Exercise material →
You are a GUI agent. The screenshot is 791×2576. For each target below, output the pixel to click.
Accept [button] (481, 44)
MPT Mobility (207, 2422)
...
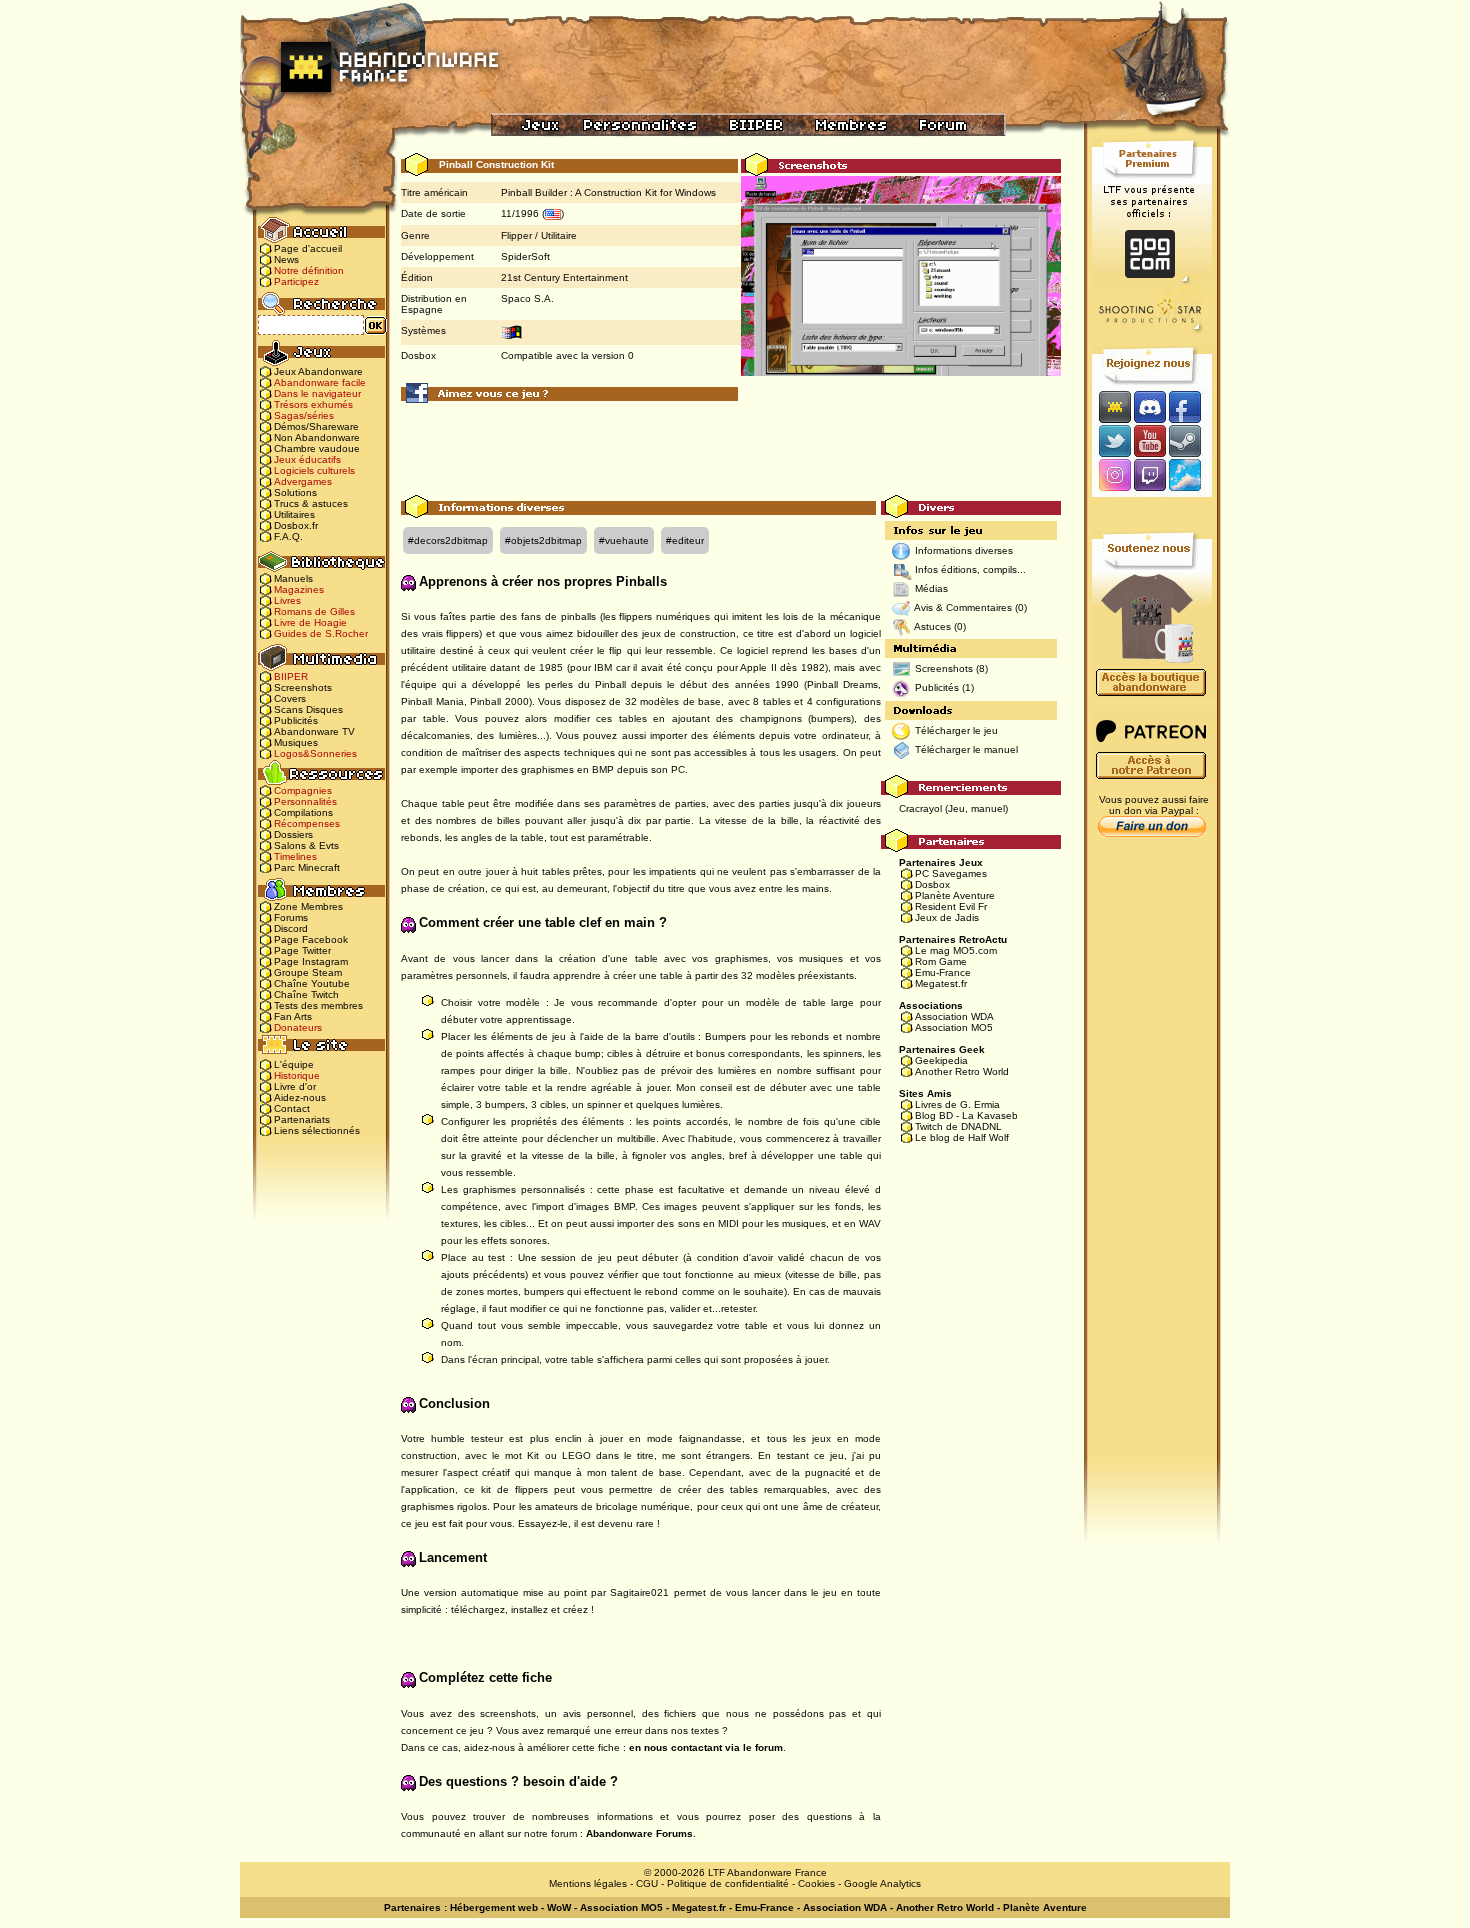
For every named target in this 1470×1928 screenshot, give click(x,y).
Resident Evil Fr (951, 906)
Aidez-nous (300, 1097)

Your objective → Using the data above, extract exactly the lines from the one that holds "You are a GUI" to the one that holds "MPT Mobility (207, 2422)", both ends included, and no others.

Written answer →
You are a GUI agent. The screenshot is 791×2576. For each target below, output the pixel to click.
Accept [button] (481, 44)
MPT Mobility (207, 2422)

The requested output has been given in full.